Please reproduce each of the entries below word for word, leaving nothing out and changing nothing.

Entries from a dataset:
--

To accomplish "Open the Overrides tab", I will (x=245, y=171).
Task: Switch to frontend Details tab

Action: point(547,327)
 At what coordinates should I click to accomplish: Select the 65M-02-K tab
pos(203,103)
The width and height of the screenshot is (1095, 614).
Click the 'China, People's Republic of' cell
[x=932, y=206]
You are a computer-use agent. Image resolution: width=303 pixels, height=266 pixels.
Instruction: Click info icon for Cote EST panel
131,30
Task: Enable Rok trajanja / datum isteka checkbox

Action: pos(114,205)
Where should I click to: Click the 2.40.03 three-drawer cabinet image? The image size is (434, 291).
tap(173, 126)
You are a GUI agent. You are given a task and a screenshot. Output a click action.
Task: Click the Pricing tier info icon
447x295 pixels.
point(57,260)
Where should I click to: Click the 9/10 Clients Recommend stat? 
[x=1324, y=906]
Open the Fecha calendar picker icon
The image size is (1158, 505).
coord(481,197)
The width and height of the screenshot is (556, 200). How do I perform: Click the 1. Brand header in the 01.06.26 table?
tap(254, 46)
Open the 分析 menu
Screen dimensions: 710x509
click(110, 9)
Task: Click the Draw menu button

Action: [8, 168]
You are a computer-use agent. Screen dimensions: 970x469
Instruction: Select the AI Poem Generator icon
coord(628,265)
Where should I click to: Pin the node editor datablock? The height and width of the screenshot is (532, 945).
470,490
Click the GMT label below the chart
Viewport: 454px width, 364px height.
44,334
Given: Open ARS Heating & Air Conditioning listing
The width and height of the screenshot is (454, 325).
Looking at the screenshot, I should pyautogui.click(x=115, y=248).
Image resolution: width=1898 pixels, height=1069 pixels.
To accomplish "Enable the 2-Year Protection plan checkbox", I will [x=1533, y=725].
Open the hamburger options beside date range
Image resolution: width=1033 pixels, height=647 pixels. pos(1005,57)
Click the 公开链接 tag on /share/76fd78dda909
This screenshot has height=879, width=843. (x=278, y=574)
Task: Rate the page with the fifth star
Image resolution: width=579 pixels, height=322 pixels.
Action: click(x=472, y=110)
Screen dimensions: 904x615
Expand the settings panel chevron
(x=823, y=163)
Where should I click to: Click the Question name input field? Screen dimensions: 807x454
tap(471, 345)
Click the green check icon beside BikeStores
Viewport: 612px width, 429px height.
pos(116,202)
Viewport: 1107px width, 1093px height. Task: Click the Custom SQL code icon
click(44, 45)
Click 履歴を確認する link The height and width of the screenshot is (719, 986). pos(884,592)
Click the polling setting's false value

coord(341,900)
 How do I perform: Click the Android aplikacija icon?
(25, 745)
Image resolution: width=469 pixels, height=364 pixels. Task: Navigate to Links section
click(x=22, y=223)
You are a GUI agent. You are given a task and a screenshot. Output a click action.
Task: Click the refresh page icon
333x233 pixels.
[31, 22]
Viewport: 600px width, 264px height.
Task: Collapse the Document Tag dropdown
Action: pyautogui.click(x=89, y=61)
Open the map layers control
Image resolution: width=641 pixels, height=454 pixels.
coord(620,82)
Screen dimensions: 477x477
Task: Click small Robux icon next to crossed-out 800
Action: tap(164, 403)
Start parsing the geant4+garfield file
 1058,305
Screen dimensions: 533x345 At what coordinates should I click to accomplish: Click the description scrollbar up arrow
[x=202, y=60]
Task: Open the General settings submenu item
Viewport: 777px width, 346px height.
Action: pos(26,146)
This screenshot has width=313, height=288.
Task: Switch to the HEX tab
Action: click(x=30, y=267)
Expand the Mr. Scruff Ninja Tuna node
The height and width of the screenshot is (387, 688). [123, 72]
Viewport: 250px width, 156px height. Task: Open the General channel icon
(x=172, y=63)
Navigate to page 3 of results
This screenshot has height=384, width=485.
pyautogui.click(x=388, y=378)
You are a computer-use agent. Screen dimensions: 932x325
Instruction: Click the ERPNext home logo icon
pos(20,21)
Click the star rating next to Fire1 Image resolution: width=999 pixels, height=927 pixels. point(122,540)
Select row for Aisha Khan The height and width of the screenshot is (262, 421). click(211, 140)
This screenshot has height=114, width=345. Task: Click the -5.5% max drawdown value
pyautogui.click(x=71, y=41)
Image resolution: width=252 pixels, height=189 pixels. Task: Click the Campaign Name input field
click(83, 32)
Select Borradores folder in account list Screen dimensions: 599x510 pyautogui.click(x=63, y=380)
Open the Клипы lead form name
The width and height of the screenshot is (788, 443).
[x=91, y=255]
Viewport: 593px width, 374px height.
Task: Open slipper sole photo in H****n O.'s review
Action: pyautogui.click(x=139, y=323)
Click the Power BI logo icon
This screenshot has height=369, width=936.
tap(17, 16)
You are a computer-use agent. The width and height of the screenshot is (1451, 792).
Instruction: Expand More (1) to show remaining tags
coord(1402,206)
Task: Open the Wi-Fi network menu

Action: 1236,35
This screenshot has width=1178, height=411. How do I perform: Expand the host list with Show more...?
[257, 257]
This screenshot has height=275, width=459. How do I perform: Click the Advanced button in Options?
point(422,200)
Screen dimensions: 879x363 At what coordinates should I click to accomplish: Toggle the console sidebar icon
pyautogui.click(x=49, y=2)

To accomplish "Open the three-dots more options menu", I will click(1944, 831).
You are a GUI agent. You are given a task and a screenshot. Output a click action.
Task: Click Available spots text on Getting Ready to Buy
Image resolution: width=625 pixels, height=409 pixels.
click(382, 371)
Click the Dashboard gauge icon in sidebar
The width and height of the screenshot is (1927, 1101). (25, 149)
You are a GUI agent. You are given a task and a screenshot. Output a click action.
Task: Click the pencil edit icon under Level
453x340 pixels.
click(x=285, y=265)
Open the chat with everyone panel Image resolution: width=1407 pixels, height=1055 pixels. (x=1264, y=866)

--

The completed task =
To accomplish "Open the Overrides tab", I will (x=245, y=171).
Task: Switch to frontend Details tab

Action: point(547,327)
 At what coordinates should I click to accomplish: Select the 65M-02-K tab
pos(203,103)
The width and height of the screenshot is (1095, 614).
Click the 'China, People's Republic of' cell
[x=932, y=206]
You are a computer-use agent. Image resolution: width=303 pixels, height=266 pixels.
Instruction: Click info icon for Cote EST panel
131,30
Task: Enable Rok trajanja / datum isteka checkbox

Action: pos(114,205)
Where should I click to: Click the 2.40.03 three-drawer cabinet image? The image size is (434, 291).
tap(173, 126)
You are a GUI agent. You are given a task and a screenshot. Output a click action.
Task: Click the Pricing tier info icon
447x295 pixels.
point(57,260)
Where should I click to: Click the 9/10 Clients Recommend stat? 
[x=1324, y=906]
Open the Fecha calendar picker icon
The image size is (1158, 505).
coord(481,197)
The width and height of the screenshot is (556, 200). How do I perform: Click the 1. Brand header in the 01.06.26 table?
tap(254, 46)
Open the 分析 menu
Screen dimensions: 710x509
click(110, 9)
Task: Click the Draw menu button

Action: [8, 168]
You are a computer-use agent. Screen dimensions: 970x469
Instruction: Select the AI Poem Generator icon
coord(628,265)
Where should I click to: Pin the node editor datablock? The height and width of the screenshot is (532, 945).
470,490
Click the GMT label below the chart
Viewport: 454px width, 364px height.
44,334
Given: Open ARS Heating & Air Conditioning listing
The width and height of the screenshot is (454, 325).
Looking at the screenshot, I should pyautogui.click(x=115, y=248).
Image resolution: width=1898 pixels, height=1069 pixels.
To accomplish "Enable the 2-Year Protection plan checkbox", I will [x=1533, y=725].
Open the hamburger options beside date range
Image resolution: width=1033 pixels, height=647 pixels. pos(1005,57)
Click the 公开链接 tag on /share/76fd78dda909
This screenshot has height=879, width=843. (x=278, y=574)
Task: Rate the page with the fifth star
Image resolution: width=579 pixels, height=322 pixels.
Action: click(x=472, y=110)
Screen dimensions: 904x615
Expand the settings panel chevron
(x=823, y=163)
Where should I click to: Click the Question name input field? Screen dimensions: 807x454
tap(471, 345)
Click the green check icon beside BikeStores
Viewport: 612px width, 429px height.
pos(116,202)
Viewport: 1107px width, 1093px height. Task: Click the Custom SQL code icon
click(44, 45)
Click 履歴を確認する link The height and width of the screenshot is (719, 986). pos(884,592)
Click the polling setting's false value

coord(341,900)
 How do I perform: Click the Android aplikacija icon?
(25, 745)
Image resolution: width=469 pixels, height=364 pixels. Task: Navigate to Links section
click(x=22, y=223)
You are a GUI agent. You are given a task and a screenshot. Output a click action.
Task: Click the refresh page icon
333x233 pixels.
[31, 22]
Viewport: 600px width, 264px height.
Task: Collapse the Document Tag dropdown
Action: pyautogui.click(x=89, y=61)
Open the map layers control
Image resolution: width=641 pixels, height=454 pixels.
coord(620,82)
Screen dimensions: 477x477
Task: Click small Robux icon next to crossed-out 800
Action: tap(164, 403)
Start parsing the geant4+garfield file
 1058,305
Screen dimensions: 533x345 At what coordinates should I click to accomplish: Click the description scrollbar up arrow
[x=202, y=60]
Task: Open the General settings submenu item
Viewport: 777px width, 346px height.
Action: pos(26,146)
This screenshot has width=313, height=288.
Task: Switch to the HEX tab
Action: click(x=30, y=267)
Expand the Mr. Scruff Ninja Tuna node
The height and width of the screenshot is (387, 688). [123, 72]
Viewport: 250px width, 156px height. Task: Open the General channel icon
(x=172, y=63)
Navigate to page 3 of results
This screenshot has height=384, width=485.
pyautogui.click(x=388, y=378)
You are a computer-use agent. Screen dimensions: 932x325
Instruction: Click the ERPNext home logo icon
pos(20,21)
Click the star rating next to Fire1 Image resolution: width=999 pixels, height=927 pixels. point(122,540)
Select row for Aisha Khan The height and width of the screenshot is (262, 421). click(211, 140)
This screenshot has height=114, width=345. Task: Click the -5.5% max drawdown value
pyautogui.click(x=71, y=41)
Image resolution: width=252 pixels, height=189 pixels. Task: Click the Campaign Name input field
click(83, 32)
Select Borradores folder in account list Screen dimensions: 599x510 pyautogui.click(x=63, y=380)
Open the Клипы lead form name
The width and height of the screenshot is (788, 443).
[x=91, y=255]
Viewport: 593px width, 374px height.
Task: Open slipper sole photo in H****n O.'s review
Action: pyautogui.click(x=139, y=323)
Click the Power BI logo icon
This screenshot has height=369, width=936.
tap(17, 16)
You are a computer-use agent. The width and height of the screenshot is (1451, 792).
Instruction: Expand More (1) to show remaining tags
coord(1402,206)
Task: Open the Wi-Fi network menu

Action: 1236,35
This screenshot has width=1178, height=411. How do I perform: Expand the host list with Show more...?
[257, 257]
This screenshot has height=275, width=459. How do I perform: Click the Advanced button in Options?
point(422,200)
Screen dimensions: 879x363 At what coordinates should I click to accomplish: Toggle the console sidebar icon
pyautogui.click(x=49, y=2)

To accomplish "Open the three-dots more options menu", I will click(1944, 831).
You are a GUI agent. You are given a task and a screenshot. Output a click action.
Task: Click Available spots text on Getting Ready to Buy
Image resolution: width=625 pixels, height=409 pixels.
click(382, 371)
Click the Dashboard gauge icon in sidebar
The width and height of the screenshot is (1927, 1101). (25, 149)
You are a GUI agent. You are given a task and a screenshot. Output a click action.
Task: Click the pencil edit icon under Level
453x340 pixels.
click(x=285, y=265)
Open the chat with everyone panel Image resolution: width=1407 pixels, height=1055 pixels. (x=1264, y=866)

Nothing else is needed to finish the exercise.